练习 A: 请将关于 HanLP 分词插件的文本中的这句话译成英文:“ES现仅支持read、readlink权限,但hanlp程序需要读写缓存文件。”
━━━━
由于KennFalcon、AnyListen以及muxiaobai 的elasticsearch-analysis-hanlp
插件均已停止更新,不得已自己改写了一个,代码也参考了IK分词器以及Elasticsearch官方给的一些example
注意:这是一个classic plugin,不是stable plugin,每次版本变更都需要重新编译测试
- 下载仓库并编译打包
# 相关大文件(>100M)已通过git-lfs纪录在.gitattributes
git clone https://github.com/Y2k38/analysis-hanlp.git
cd analysis-hanlp
./gradlew build
- 执行命令安装
cd /path/to/elasticsearch
./bin/elasticsearch-plugin install file:///path/to/analysis-hanlp/build/distributions/elasticsearch-analysis-hanlp-x.y.z.zip
- 文件权限hack
ES现仅支持read、readlink权限,但hanlp程序需要读写缓存文件。一个解决方法是,将数据放在config目录,该目录支持读写,即使是security配置只写了read,非常hack的做法
# cd /path/to/elasticsearch
# hanlp.properties配置文件已将root目录指向config/analysis-hanlp/
# 1. readlink不被允许,弃用
# ln -s plugins/analysis-hanlp/data config/analysis-hanlp/
# 2. 之所以要手动mv而不是放在config,因为es不允许config里有目录,hack
mv plugins/analysis-hanlp/data config/analysis-hanlp/
特性列表:KennFalcon/elasticsearch-analysis-hanlp
支持的分词方式有
- hanlp: hanlp默认分词
- hanlp_standard: 标准分词
- hanlp_index: 索引分词
- hanlp_nlp: NLP分词
- hanlp_crf: CRF分词
- hanlp_n_short: N-最短路分词
- hanlp_dijkstra: 最短路分词
- hanlp_speed: 极速词典分词
注意: 当前版本移除KennFalcon版本的local词典热更新
POST http://localhost:9200/twitter2/_analyze
{
"text": "美国阿拉斯加州发生8.0级地震",
"tokenizer": "hanlp"
━━━━
练习 B: 在下方的数据行中,从含有“Where should I click to: Open Adobe”的那一行开始,到含有“[x=218, y=326]”的那一行结束(两端均包括),把其中的“icon”全部换成“button”,其余内容原样保留,改写后只输出这几行数据行。

数据摘录:
━━━━
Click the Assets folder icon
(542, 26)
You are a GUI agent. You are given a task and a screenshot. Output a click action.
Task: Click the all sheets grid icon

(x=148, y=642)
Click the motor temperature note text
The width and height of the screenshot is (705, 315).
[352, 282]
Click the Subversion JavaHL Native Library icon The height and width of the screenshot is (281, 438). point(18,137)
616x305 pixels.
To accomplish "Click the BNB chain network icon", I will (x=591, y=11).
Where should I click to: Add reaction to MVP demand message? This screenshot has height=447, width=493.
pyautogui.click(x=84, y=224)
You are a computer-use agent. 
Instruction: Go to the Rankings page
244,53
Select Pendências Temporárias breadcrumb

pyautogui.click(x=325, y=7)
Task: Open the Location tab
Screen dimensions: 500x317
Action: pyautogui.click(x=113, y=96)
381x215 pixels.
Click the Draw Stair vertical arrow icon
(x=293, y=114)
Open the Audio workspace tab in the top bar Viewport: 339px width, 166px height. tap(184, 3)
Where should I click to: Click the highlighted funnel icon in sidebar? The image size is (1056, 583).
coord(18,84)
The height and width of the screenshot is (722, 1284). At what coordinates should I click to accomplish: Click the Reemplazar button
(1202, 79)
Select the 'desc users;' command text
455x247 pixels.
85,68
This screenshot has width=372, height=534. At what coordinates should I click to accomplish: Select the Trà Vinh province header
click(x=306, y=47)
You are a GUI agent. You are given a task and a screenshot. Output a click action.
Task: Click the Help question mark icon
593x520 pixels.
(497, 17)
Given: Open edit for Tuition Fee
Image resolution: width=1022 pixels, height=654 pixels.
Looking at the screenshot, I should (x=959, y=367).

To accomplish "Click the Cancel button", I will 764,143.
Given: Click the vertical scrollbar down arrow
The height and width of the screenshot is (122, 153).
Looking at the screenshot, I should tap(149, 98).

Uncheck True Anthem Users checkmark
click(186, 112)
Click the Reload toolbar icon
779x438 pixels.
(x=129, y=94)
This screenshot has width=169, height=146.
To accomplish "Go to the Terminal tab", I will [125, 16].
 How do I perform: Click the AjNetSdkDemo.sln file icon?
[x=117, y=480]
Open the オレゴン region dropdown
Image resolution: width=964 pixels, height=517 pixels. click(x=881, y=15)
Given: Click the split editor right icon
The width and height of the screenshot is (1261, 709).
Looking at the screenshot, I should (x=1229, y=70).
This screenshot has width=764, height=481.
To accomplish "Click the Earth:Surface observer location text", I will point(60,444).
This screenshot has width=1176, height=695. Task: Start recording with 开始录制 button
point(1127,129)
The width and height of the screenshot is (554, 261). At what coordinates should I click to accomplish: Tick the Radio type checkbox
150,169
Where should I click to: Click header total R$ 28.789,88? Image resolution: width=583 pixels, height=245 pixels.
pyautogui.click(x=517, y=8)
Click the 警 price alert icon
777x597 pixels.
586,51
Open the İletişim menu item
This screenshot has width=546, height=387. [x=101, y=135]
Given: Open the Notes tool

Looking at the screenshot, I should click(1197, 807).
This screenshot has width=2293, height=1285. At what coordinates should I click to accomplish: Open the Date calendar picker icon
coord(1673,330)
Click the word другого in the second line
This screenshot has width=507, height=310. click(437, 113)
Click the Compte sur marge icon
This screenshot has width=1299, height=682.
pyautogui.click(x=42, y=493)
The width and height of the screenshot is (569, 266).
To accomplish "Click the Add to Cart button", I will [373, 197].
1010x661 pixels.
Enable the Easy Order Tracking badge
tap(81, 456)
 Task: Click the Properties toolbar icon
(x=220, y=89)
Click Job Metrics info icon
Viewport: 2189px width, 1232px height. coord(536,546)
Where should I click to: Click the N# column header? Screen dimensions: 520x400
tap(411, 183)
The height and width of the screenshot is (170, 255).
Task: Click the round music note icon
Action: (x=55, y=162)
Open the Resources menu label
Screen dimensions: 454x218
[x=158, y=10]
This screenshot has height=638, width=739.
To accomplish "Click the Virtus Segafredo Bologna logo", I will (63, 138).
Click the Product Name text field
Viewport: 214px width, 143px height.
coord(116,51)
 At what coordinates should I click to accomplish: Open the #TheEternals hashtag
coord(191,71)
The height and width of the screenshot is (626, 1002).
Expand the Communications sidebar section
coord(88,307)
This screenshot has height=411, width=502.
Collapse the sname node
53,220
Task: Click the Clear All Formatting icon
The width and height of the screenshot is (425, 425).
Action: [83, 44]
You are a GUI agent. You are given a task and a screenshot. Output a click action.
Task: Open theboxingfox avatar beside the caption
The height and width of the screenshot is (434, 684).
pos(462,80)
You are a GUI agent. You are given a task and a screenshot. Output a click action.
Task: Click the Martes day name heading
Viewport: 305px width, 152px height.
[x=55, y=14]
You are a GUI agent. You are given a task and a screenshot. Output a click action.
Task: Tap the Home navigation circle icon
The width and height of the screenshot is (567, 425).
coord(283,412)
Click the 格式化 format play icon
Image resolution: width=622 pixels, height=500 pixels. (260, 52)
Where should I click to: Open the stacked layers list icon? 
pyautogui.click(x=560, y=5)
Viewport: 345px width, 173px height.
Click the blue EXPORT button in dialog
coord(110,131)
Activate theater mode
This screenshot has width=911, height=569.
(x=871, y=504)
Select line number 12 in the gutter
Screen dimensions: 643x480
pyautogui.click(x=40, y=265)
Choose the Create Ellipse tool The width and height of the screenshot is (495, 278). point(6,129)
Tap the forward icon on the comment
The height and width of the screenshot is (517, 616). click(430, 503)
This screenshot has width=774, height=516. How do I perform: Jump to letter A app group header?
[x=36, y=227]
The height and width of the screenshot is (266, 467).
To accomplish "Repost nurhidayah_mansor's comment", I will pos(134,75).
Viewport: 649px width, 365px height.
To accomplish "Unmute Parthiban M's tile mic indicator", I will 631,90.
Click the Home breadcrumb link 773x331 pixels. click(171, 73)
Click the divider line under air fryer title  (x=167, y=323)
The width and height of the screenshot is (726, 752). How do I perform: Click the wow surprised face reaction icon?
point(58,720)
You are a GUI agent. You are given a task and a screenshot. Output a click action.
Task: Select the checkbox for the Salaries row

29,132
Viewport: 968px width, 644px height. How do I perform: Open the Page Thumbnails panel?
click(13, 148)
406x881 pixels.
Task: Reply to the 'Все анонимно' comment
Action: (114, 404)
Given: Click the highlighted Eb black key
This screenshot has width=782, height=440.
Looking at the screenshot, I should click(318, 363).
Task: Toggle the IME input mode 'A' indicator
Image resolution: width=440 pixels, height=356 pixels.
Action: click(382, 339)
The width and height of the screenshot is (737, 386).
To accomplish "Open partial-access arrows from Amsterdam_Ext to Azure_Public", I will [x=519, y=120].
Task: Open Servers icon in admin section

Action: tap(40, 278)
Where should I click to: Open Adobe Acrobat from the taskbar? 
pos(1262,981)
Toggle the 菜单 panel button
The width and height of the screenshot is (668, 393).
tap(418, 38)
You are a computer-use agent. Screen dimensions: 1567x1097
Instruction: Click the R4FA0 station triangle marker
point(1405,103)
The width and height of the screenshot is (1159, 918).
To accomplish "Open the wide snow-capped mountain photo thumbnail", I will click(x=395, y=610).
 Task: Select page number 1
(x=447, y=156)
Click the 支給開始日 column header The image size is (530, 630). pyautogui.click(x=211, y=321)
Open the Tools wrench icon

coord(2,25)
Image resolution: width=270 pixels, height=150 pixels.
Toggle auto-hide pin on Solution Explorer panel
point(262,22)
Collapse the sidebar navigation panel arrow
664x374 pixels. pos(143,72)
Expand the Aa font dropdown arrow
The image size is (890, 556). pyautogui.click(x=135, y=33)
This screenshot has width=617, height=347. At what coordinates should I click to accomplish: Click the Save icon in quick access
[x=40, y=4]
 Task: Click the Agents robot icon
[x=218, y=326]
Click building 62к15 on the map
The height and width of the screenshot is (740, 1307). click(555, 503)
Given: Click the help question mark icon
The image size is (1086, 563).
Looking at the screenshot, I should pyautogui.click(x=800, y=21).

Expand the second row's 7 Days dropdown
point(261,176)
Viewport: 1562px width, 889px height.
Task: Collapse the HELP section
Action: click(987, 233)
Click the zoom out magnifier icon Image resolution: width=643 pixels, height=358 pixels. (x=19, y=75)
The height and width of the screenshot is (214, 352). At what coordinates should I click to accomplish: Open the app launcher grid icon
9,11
━━━━
练习答案 A: ES currently supports only read and readlink permissions, but the hanlp program needs to read and write cache files.

练习答案 B:
Where should I click to: Open Adobe Acrobat from the taskbar? 
pos(1262,981)
Toggle the 菜单 panel button
The width and height of the screenshot is (668, 393).
tap(418, 38)
You are a computer-use agent. Screen dimensions: 1567x1097
Instruction: Click the R4FA0 station triangle marker
point(1405,103)
The width and height of the screenshot is (1159, 918).
To accomplish "Open the wide snow-capped mountain photo thumbnail", I will click(x=395, y=610).
 Task: Select page number 1
(x=447, y=156)
Click the 支給開始日 column header The image size is (530, 630). pyautogui.click(x=211, y=321)
Open the Tools wrench button

coord(2,25)
Image resolution: width=270 pixels, height=150 pixels.
Toggle auto-hide pin on Solution Explorer panel
point(262,22)
Collapse the sidebar navigation panel arrow
664x374 pixels. pos(143,72)
Expand the Aa font dropdown arrow
The image size is (890, 556). pyautogui.click(x=135, y=33)
This screenshot has width=617, height=347. At what coordinates should I click to accomplish: Click the Save button in quick access
[x=40, y=4]
 Task: Click the Agents robot button
[x=218, y=326]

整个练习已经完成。